Soon the potential of this network will feature in a film called Fantastic Fungi, which has just reached its fundraising goal on Kickstarter. ‘An all-star team of artists, scientists, doctors and explorers are joining forces to create a life-affirming, mind-bending film about the mushroom and its mysterious root-like structure: mycelium. What they reveal will blow your mind and possibly save the planet,’ the website says.

It will explore fungi’s ‘proven ability to restore our ecosystem, repair our health, and resurrect our symbiotic relationship to nature’. Mycologist Paul Sta​mets, who will be the main voice of the film, told Motherboard: ‘Mycelium offers the best solutions for carbon sequestration, for preserving biodiversity, for reducing pollutants, and for offering us many of the medicines that we need today, both human and ecological.’

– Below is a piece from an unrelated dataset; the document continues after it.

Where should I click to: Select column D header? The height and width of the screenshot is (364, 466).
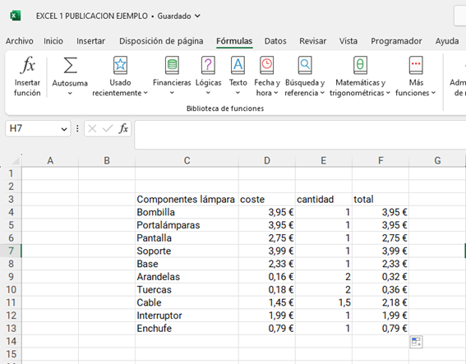(267, 161)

‘Fungi, I think, hold the greatest potential solutions for overcoming the calamities that we face,’ said the scientist, who has talked on the topic at TED and authored several books about mushrooms. He refers to mycelium as ‘nature’s internet’ because if part of a fungus is harmed, the rest of the network can respond quickly to disruptions.
For example, if one branch of the thread-like mycelium is broken, the organism finds alternative pathways to carry nutrients and information, much like how packets of data can be transported across the internet.  In his book, ‘Mycelium Running’, Stamets takes the idea a step further. He writes: ‘I see the mycelium as the Earth’s natural Internet, a consciousness with which we might be able to communicate.
‘Through cross-species interfacing, we may one day exchange information with these sentient cellular networks. ‘Because these externalised neurological nets sense any impression upon them, from footsteps to falling tree branches, they could relay enormous amounts of data regarding the movements of all organisms through the landscape.’ The complex chemistry of mycelium has been shown to produce antibiotics powerful enough to prevent many diseases and stop pandemics. Scientists even believe that it could help to deal with scenarios such as such as terrorists starting outbreaks of smallpox, for example.
In a 2008 TED talk, Stamets said that three strains of Agarikon mushrooms, for example, have been shown to be ‘highly active’ against flu viruses. The film will talk about research which shows mycelium as a viable alternative to pharmaceuticals to treat breast cancer, Alzheimer’s disease and post-traumatic stress syndrome.